Elle assume le côté bulldozer, mais cite son bilan à l’appui, notamment quand elle a été quasiment seule à défendre et à obtenir des prestations complémentaires pour les retraités AVS qui vivent avec moins de 2100 francs. «J’assume ce que je suis. J’ai été élue pour faire bouger les choses. Jusqu’à quel point l’individu doit-il s’effacer pour rentrer dans le modèle? Parfois on s’efface trop, on devient à peu près tous les mêmes, c’est-à-dire gris. La façon dont j’ai réagi à toutes les attaques témoigne de ma capacité à adopter les règles du système institutionnel. J’aurais pu balancer tous les PV du Conseil administratif pour me défendre. Autre exemple, j’ai soutenu l’extension de l’OMC, symbole pourtant honni par la gauche. Par souci de l’importance de la Genève internationale. Quand j’ai distribué des flyers dans la rue pour ce combat, mon côté militant ne gênait pas la droite!»

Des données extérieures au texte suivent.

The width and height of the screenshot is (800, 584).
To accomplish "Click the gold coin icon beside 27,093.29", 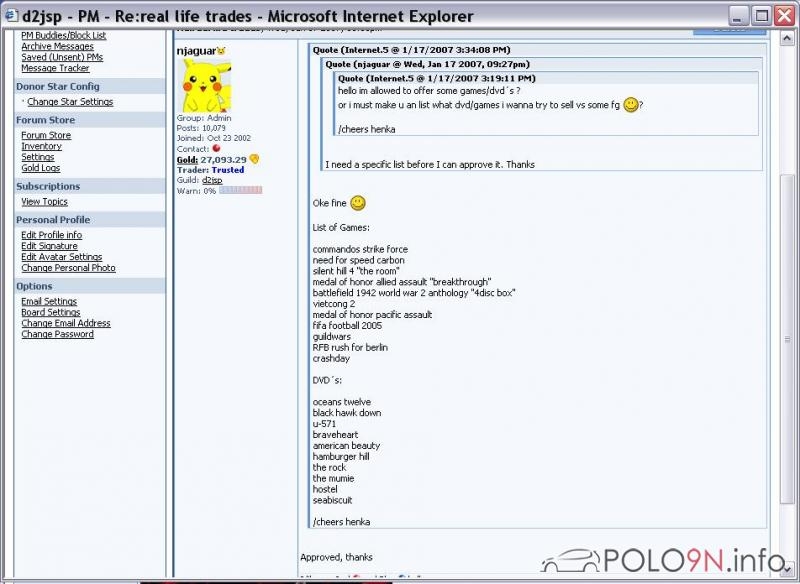I will point(254,159).
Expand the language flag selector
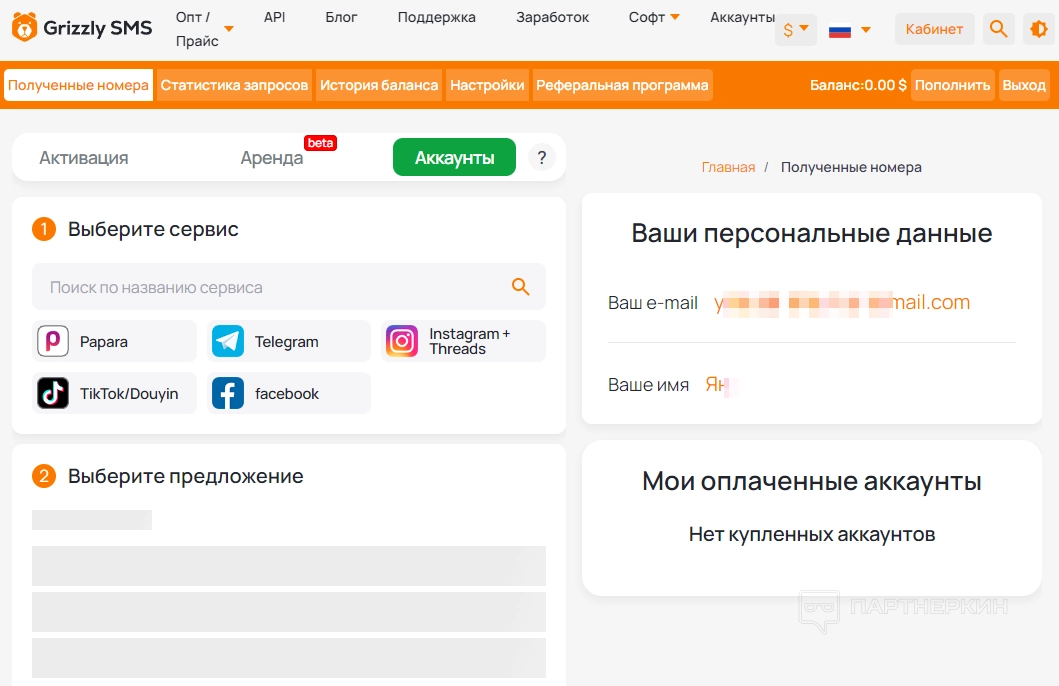Image resolution: width=1059 pixels, height=686 pixels. click(850, 30)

«A Genève, ajoute-t-elle, on aime bien maltraiter les politiciens qui tiennent un discours plus consensuel. Les Genevois assimilent ça à de la langue de bois.» Défenseur inattendu de la socialiste, le journaliste Pascal Décaillet, fin observateur de la vie politique genevoise: «Elle a peut-être commis des erreurs, peut-être même des fautes, cela devrait s’éclaircir bientôt. Mais elle n’en est pas moins l’une des meilleures de l’actuel exécutif de la ville, et qui a tout de même le droit, comme socialiste, d’avoir sa petite idée sur les modèles d’imposition des sociétés», écrit-il dans La Tribune de Genève.
PROTÉGER SA VIE PRIVÉE
Elle affirme qu’elle va tirer les leçons de ces attaques. Pas vraiment un mea culpa, mais un début de remise en question. Sur la forme, pas le fond. On ne l’imagine peutêtre pas, Sandrine Salerno est une femme qui doute. Mais qui réserve ses questionnements à ses proches.

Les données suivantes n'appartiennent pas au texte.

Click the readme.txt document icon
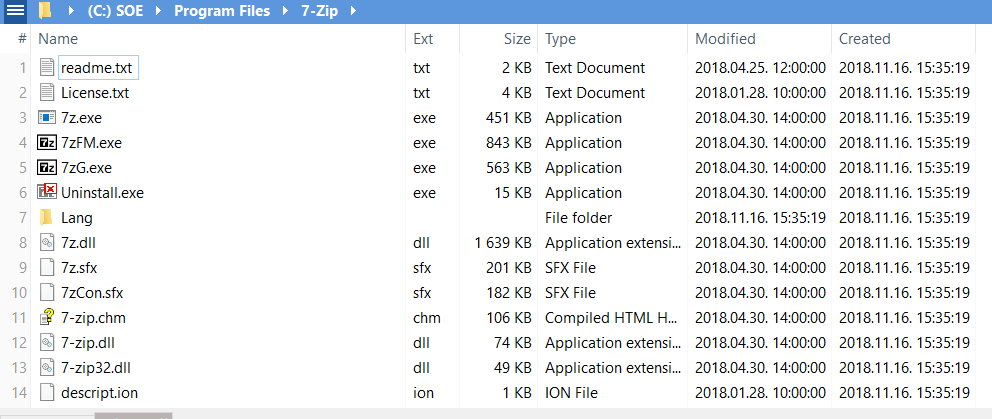The image size is (992, 419). click(47, 68)
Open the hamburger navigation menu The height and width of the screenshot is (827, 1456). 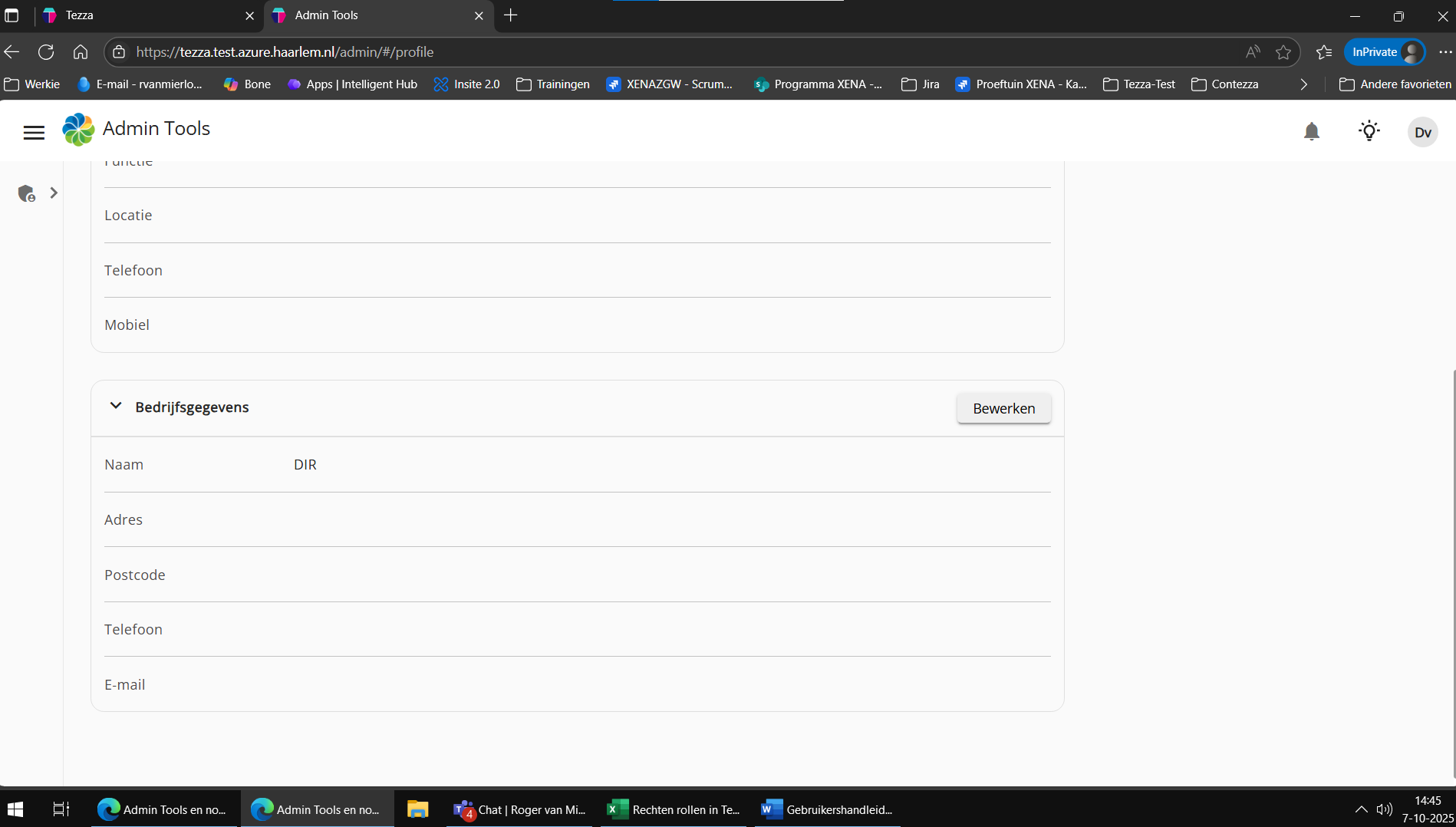(x=34, y=133)
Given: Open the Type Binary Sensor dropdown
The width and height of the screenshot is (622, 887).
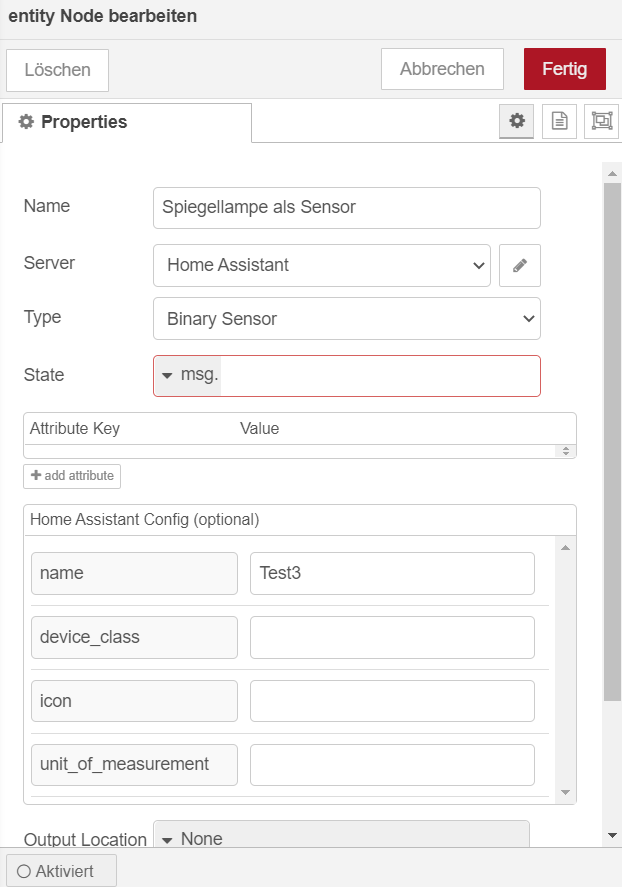Looking at the screenshot, I should [x=347, y=318].
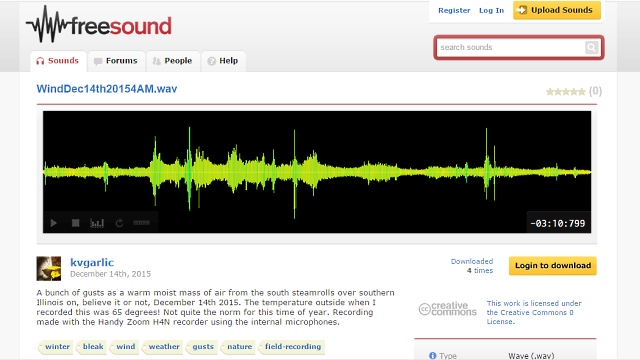Rate the sound using the stars

(x=565, y=92)
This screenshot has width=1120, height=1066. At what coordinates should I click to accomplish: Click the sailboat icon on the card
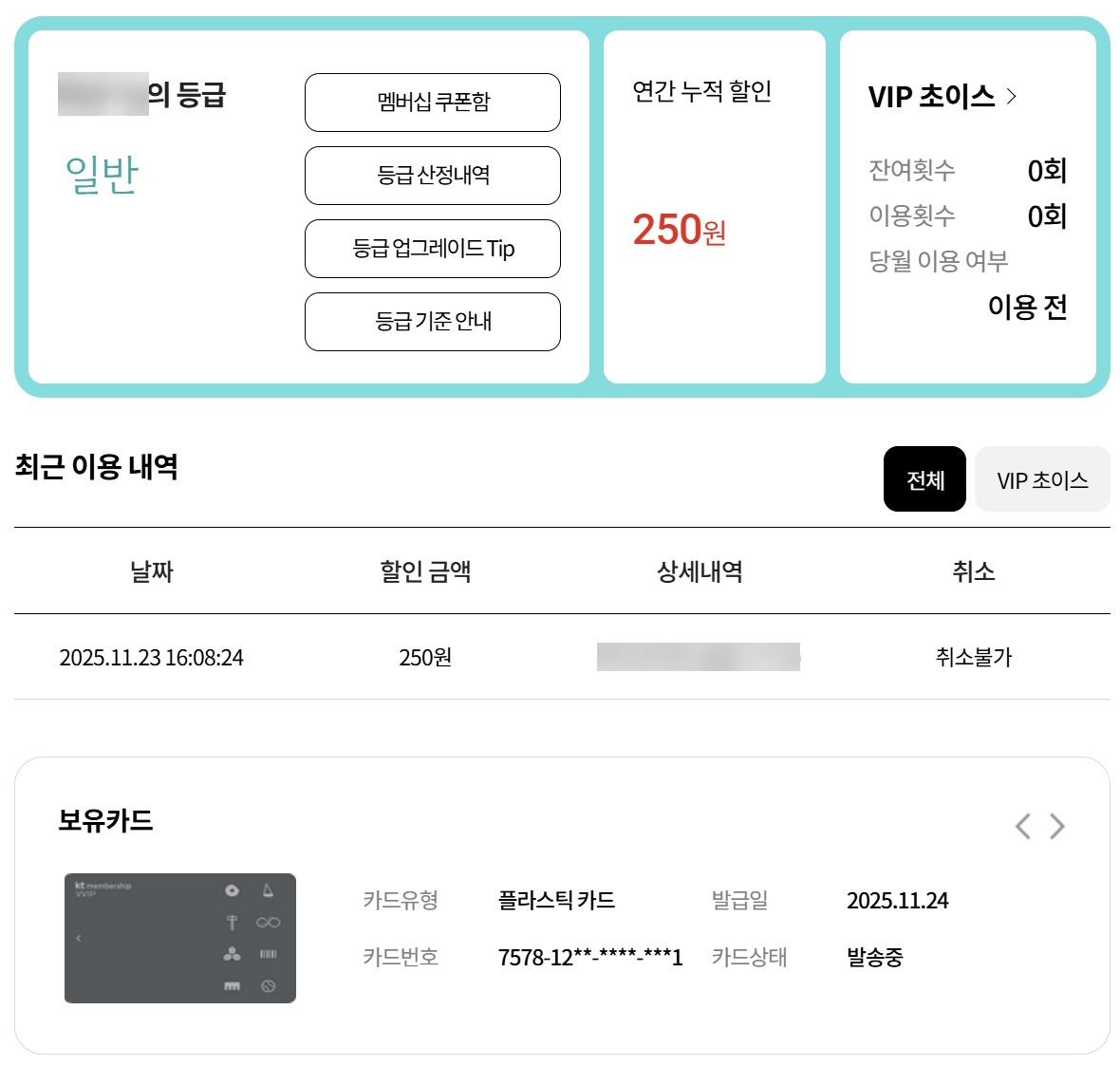[x=268, y=890]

Son compagnon, le conseiller national socialiste Carlo Sommaruga, est resté silencieux durant le maelstrom auquel a été soumise la mère de ses filles. Tous deux tiennent à séparer leurs trajectoires et refusent d’ailleurs de poser en famille dans la presse. «Ils protègent non seulement leur vie privée, ce qui est un droit, mais aussi leurs destinées politiques respectives. Les ennuis de l’un ne doivent pas entacher la carrière de l’autre», note un proche.
Carrière? On dit celle de Sandrine Salerno tracée au cordeau. Le Conseil d’Etat dans deux ans, une ambition hors du commun. Elle a un rire cristallin communicatif. «Tout faux. Je n’ai jamais eu aucun plan de carrière. J’ai eu une vie avant la politique et j’en aurai une après! Même si c’est une expérience magnifique. Je viens d’avoir 40 ans. Ma principale ambition, c’est d’être heureuse dans la vie!»